--- START RECORDS FOR THIS EXERCISE ---
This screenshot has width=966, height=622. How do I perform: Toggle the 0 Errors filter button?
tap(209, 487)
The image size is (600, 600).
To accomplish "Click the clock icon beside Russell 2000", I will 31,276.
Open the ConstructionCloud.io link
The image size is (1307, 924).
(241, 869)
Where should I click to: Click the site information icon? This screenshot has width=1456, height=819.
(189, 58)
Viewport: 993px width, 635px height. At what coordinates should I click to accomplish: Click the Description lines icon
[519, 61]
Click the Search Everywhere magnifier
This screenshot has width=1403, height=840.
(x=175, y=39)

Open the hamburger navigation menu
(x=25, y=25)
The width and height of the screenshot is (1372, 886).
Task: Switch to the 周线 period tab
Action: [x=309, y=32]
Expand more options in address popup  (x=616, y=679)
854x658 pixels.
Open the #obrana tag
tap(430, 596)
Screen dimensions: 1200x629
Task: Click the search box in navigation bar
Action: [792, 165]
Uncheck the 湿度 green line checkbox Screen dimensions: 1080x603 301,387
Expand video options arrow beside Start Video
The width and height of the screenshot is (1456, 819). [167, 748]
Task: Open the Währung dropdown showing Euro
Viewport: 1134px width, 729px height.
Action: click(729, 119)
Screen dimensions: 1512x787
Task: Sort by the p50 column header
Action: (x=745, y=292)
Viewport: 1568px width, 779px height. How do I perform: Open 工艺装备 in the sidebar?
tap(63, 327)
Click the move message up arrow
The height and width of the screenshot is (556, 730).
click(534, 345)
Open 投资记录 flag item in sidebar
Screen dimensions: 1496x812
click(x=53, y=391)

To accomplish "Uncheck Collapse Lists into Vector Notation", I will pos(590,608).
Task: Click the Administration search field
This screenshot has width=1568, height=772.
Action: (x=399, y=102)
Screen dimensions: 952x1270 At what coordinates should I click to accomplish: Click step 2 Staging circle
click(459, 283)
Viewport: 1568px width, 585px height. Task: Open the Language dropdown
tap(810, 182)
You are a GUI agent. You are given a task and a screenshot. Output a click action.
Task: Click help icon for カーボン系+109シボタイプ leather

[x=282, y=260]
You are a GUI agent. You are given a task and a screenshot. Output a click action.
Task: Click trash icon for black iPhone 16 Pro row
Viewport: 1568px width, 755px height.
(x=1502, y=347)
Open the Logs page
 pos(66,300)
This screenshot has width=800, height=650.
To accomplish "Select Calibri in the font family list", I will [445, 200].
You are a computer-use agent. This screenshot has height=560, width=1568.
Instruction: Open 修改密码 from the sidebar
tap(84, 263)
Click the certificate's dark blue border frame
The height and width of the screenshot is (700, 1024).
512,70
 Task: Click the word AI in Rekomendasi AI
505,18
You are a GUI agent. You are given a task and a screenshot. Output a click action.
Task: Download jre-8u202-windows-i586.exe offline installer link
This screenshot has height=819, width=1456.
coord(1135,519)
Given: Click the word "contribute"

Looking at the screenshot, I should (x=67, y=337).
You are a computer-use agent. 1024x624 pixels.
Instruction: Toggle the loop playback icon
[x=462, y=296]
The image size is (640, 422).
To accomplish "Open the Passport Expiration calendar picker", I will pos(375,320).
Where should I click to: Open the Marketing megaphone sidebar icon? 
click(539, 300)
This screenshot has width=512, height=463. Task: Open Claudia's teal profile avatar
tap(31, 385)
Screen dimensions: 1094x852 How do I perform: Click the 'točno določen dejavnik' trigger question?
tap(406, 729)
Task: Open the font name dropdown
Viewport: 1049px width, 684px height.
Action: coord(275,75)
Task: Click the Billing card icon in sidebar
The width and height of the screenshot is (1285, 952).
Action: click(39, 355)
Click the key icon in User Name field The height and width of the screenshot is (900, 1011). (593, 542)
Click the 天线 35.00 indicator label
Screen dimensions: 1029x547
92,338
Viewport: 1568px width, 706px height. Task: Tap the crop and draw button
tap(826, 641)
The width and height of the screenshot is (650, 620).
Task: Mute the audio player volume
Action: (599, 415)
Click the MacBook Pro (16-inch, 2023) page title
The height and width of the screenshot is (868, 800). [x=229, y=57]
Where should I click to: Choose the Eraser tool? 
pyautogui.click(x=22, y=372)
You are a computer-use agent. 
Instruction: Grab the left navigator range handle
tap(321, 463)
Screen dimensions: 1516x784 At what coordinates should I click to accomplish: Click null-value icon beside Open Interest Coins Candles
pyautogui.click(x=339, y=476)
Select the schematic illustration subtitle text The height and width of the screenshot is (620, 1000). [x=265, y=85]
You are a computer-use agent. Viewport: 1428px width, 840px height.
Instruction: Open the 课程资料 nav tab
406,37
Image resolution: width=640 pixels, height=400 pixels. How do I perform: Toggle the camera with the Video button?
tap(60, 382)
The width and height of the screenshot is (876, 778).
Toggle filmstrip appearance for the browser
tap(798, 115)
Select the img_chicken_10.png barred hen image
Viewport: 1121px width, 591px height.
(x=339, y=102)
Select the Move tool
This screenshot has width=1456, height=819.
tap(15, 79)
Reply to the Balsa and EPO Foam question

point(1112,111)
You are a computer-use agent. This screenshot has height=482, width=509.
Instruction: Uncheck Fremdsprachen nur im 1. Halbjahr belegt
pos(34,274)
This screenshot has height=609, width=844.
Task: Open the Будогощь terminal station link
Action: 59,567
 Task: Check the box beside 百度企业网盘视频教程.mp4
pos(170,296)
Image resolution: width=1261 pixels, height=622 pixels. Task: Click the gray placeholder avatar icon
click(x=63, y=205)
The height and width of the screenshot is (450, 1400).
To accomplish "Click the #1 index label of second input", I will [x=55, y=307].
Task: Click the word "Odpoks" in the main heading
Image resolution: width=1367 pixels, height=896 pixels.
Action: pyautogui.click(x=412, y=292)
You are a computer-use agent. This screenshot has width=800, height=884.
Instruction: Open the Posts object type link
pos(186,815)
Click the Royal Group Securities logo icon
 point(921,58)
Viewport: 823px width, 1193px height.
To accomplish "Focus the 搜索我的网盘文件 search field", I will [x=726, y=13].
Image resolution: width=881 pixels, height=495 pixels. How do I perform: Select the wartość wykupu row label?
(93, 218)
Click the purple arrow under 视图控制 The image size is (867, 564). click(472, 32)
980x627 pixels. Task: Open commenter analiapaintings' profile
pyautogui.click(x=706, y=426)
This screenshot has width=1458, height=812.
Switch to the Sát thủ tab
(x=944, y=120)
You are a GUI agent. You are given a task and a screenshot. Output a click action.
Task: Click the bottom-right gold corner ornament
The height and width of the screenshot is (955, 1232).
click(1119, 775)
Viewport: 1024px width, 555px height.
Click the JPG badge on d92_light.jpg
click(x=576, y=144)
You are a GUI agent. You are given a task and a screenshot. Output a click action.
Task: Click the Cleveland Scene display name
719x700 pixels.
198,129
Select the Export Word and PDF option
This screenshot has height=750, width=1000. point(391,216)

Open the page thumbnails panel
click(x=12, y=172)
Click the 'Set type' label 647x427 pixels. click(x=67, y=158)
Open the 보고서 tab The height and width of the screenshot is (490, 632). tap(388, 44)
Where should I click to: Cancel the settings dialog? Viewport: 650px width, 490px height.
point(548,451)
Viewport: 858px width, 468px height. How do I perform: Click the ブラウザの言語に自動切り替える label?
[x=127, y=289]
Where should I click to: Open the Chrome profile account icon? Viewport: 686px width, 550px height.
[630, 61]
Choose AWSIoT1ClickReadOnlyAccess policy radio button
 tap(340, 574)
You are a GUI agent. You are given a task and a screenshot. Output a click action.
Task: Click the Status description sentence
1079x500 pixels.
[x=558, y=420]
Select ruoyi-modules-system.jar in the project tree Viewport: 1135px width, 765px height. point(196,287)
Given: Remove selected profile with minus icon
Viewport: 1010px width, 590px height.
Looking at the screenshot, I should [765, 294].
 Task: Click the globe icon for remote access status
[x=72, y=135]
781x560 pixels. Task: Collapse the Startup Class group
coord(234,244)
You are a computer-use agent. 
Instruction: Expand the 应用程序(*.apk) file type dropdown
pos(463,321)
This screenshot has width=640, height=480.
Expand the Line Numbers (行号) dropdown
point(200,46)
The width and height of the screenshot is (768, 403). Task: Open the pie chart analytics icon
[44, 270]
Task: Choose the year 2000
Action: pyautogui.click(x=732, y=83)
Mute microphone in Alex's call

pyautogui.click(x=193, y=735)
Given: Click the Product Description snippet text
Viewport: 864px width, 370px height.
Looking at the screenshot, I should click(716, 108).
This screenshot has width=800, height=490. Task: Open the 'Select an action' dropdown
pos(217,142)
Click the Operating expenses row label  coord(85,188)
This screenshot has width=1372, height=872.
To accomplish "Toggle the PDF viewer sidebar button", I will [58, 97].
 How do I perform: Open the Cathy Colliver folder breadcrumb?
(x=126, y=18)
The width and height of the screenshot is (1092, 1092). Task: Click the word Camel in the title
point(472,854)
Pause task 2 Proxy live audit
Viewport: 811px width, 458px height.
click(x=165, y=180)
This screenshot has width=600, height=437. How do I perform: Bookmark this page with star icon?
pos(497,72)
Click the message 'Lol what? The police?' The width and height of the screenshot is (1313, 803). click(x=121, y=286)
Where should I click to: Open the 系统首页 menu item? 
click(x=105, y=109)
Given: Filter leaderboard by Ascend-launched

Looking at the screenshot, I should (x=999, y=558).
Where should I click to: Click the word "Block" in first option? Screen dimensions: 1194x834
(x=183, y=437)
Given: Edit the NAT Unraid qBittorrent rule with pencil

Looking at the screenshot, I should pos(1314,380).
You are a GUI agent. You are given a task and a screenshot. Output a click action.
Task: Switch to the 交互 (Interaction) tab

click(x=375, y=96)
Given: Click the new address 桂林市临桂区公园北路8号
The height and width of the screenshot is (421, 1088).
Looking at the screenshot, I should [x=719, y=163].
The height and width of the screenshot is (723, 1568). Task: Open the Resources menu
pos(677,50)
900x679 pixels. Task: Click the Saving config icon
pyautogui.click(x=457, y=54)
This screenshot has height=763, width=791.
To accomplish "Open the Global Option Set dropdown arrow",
--- END RECORDS FOR THIS EXERCISE ---
Retype the lines from the one containing "Click the purple" through the one containing "click(x=12, y=172)", including both of those lines.

◆ RESULT OF THE TASK
Click the purple arrow under 视图控制 The image size is (867, 564). click(472, 32)
980x627 pixels. Task: Open commenter analiapaintings' profile
pyautogui.click(x=706, y=426)
This screenshot has width=1458, height=812.
Switch to the Sát thủ tab
(x=944, y=120)
You are a GUI agent. You are given a task and a screenshot. Output a click action.
Task: Click the bottom-right gold corner ornament
The height and width of the screenshot is (955, 1232).
click(1119, 775)
Viewport: 1024px width, 555px height.
Click the JPG badge on d92_light.jpg
click(x=576, y=144)
You are a GUI agent. You are given a task and a screenshot. Output a click action.
Task: Click the Cleveland Scene display name
719x700 pixels.
198,129
Select the Export Word and PDF option
This screenshot has height=750, width=1000. point(391,216)

Open the page thumbnails panel
click(x=12, y=172)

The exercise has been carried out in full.